- Seçki:

=-=-=

Ali H. Demir
27 Haziran 2006
Okullar kapandı, öğrenciler uzun yaz tatiline girdiler. Öğretmenler de yakında aynı şekilde tatile girecekler. Ailelerde çocukların okula gelip gitme telaşı bir süreliğine de olsa sona erdi. Okuldaki eğitim öğretim faaliyetleri şimdilik sona erdi ama insanın hayatındaki eğitimin yeri sona ermiş değil. Eğitime dair yeni düşünceler eğitimin sadece okulla sınırlı olmaması tersine yaşam boyu eğitimin devam etmesi gerektiği üzerinde yoğunlaşmış durumda. Dünyamızın içinde bulunduğu dönemde bilimsel gelişmeler ve buna bağlı olarak teknoloji sürekli gelişmeye devam ediyor. Bu durum insanların yaşamını da doğrudan etkiliyor. En azından yaşamını dünyaya kapatmak istemeyen, dünyada yaşananlara ilgi duyan insanlar için bu süreklilik zorunlu olarak var olması gerekiyor. Gelişmeleri sürekli takip etme ise ancak insanların kendilerini geliştirmeleri ile mümkün olabiliyor. Okuldaki eğitim belli kalıplar içinde, görevi öğreticilik olan kişilerin yönlendirmesine bağlı olarak yapılırken okul sonrası yaşamda daha farklı bir ortamla karşı karşıyayız. Bu farklı ortamda bizim dışımızda hazırlanmış bir program, bir yönlendirici yok. Artık her şey kendi kendimize kalıyor. Bir bakıma programımızı kendimiz yapıyoruz, öğreticiliği de daha çok kendi kendimize yapıyoruz. Buna kendini geliştirme, kendi kendini eğitme deniyor. Günümüz eğitim akımlarında bireylere, var olan bilgilerin aktarılması yerine var olan bilgilere ulaşma yöntemlerinin öğretilmesi gerektiği yönündeki düşünceler daha fazla önem kazanmış durumda. Buna öğrenmeyi öğretme deniyor. Günümüz dünyasındaki hızlı gelişme, değişme bilgi birikimini de akıl almaz bir şekilde arttırıyor. Bu hızlı bilgi birikimine kalıplaşmış öğrenme öğretme yöntemleri ile yetişebilmek mümkün değil. Bu nedenle öğretmeninden öğrencisine kadar hatta toplumda birey olarak var olan herkesin öğrenmeyi öğrenmesi, kendini geliştirici çalışmaları nasıl yapabileceğini öğrenmesi gerekiyor. Eğitim bireylere bunu öğrettiği takdirde dünyadaki gelişmelere ayak uydurabilir. Aksi takdirde eğitim sisteminin içinden geçerek topluma katılanlar geçmiş dönemin değerleriyle donanmış olur ki bu da toplumu geri bırakır.

=-=-=

- Toplanan materyal:

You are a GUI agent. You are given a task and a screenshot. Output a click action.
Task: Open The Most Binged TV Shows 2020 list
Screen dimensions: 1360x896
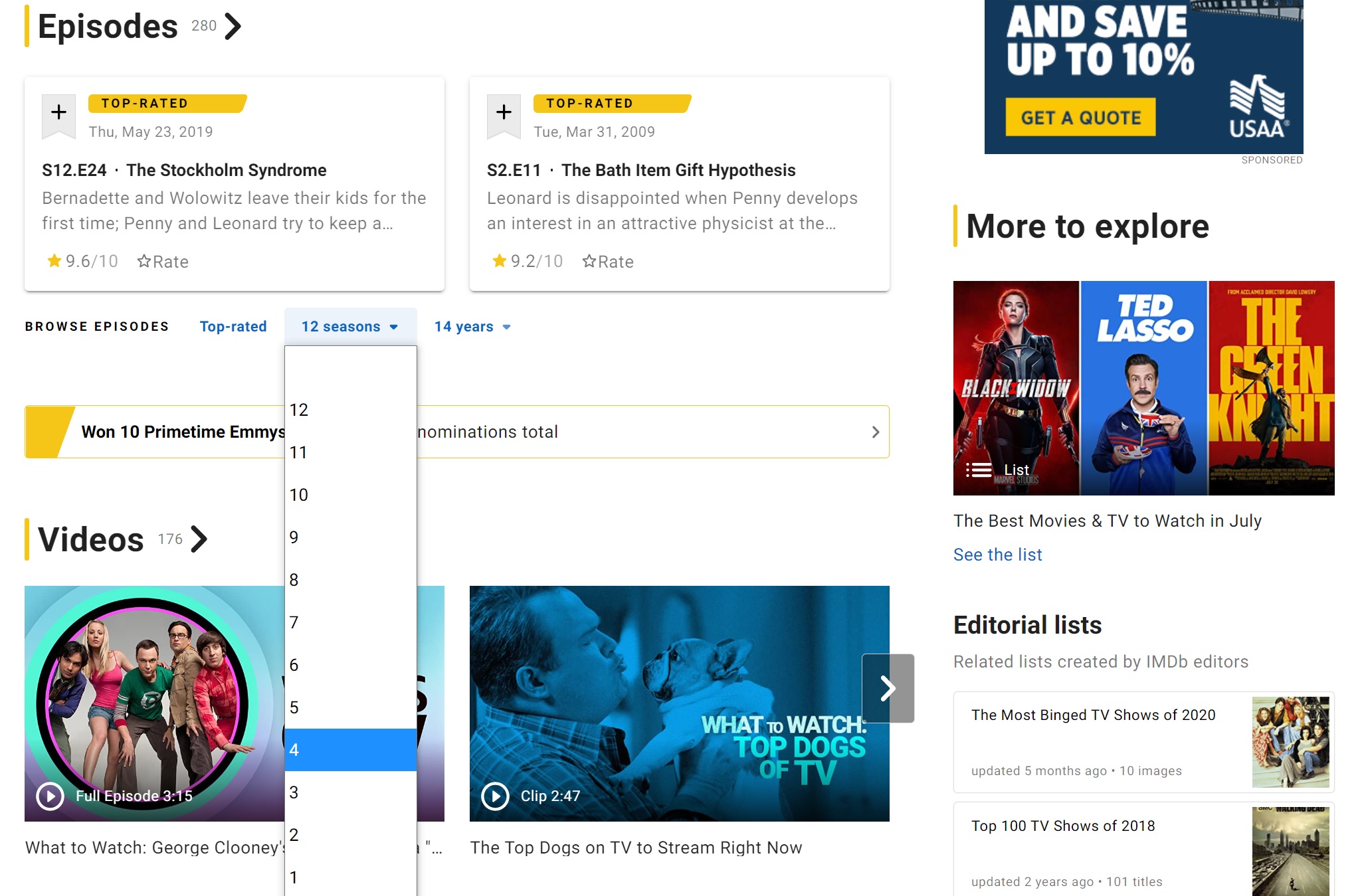pos(1093,715)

=-=-=

- Gereksinimler:
• 1. Seçkideki "Okullar kapandı" ile başlayan paragrafı, ana bilgilerini koruyarak kısa bir madde listesine dönüştürün.
• 2. Yaşam boyu eğitimi anlatan seçkiyi kaldığı yerden devam ettirin.

- Yanıt listesi:
• 1.
- Okullar kapandı ve öğrenciler yaz tatiline girdi. Öğretmenler de yakında tatile girecek.
- Okuldaki eğitim şimdilik bitti, ama eğitimin insan hayatındaki yeri sürüyor. Yeni düşünceler, eğitimin okulla sınırlı kalmayıp yaşam boyu devam etmesi gerektiğini vurguluyor.
- Bilim ve teknoloji sürekli gelişiyor ve bu durum insanların yaşamını doğrudan etkiliyor. Gelişmeleri takip etmek ancak kişinin kendini geliştirmesiyle mümkün.
- Okulda eğitim belli kalıplar içinde, öğreticilerin yönlendirmesiyle yapılır. Okul sonrasında ise dışarıda hazırlanmış bir program ya da yönlendirici yoktur. Kişi programını ve öğreticiliğini büyük ölçüde kendisi üstlenir. Buna kendini geliştirme, kendi kendini eğitme denir.
- Günümüz eğitim akımları, bilgiyi aktarmak yerine bilgiye ulaşma yöntemlerini öğretmeyi öne çıkarıyor. Buna öğrenmeyi öğretme denir.
- Bilgi birikimi hızla artıyor ve kalıplaşmış yöntemlerle buna yetişmek mümkün değil. Bu yüzden öğretmenden öğrenciye, toplumdaki her birey öğrenmeyi öğrenmeli.
- Eğitim bunu öğretirse dünyadaki gelişmelere ayak uydurulabilir. Aksi hâlde topluma geçmiş dönemin değerleriyle donanmış kişiler katılır ve bu da toplumu geri bırakır.

• 2.
Bu nedenle eğitim kurumları olan okullar kapanmış bile olsa toplumun, toplumu oluşturan bireylerin eğitimle bağlarını koparmaması gerekir. Tersine formal eğitim ortamında kazandığı her tür beceriyi daha güçlü, daha etkin, daha yararlı hale getirmek için çalışmalarına devam etmesi gerekir. Bu nitelikler aslında bireylerin kendi kendilerine geliştirebilecekleri niteliklerden değil. En azından kısa sürede bu nitelikleri kendiliğinden elde edebilmek mümkün değil. Bireyler tecrübeyle, yaparak yaşayarak bir çok şeyi öğrenebilir. Ancak bu tür öğrenme yöntemi uzun ve pahalı bir öğrenme biçimidir. Aslında eğitimin var olmasının bir nedeni de bu uzun ve pahalı öğrenme biçimlerini kolaylaştırıp ucuzlatmaktır. Kişilerin edindikleri tecrübelerle kazandıkları bilgi, beceriler eğitim faaliyetleri aracılığıyla diğer kişilere aktarılır. Böylece aynı yolu herkes tekrar yürümemiş olur. Amerika’yı tekrar tekrar keşfetmeye gerek yok. Başkalarının kazanımlarından eğitim sayesinde bizler de yeni yeni şeyler öğrenebiliriz.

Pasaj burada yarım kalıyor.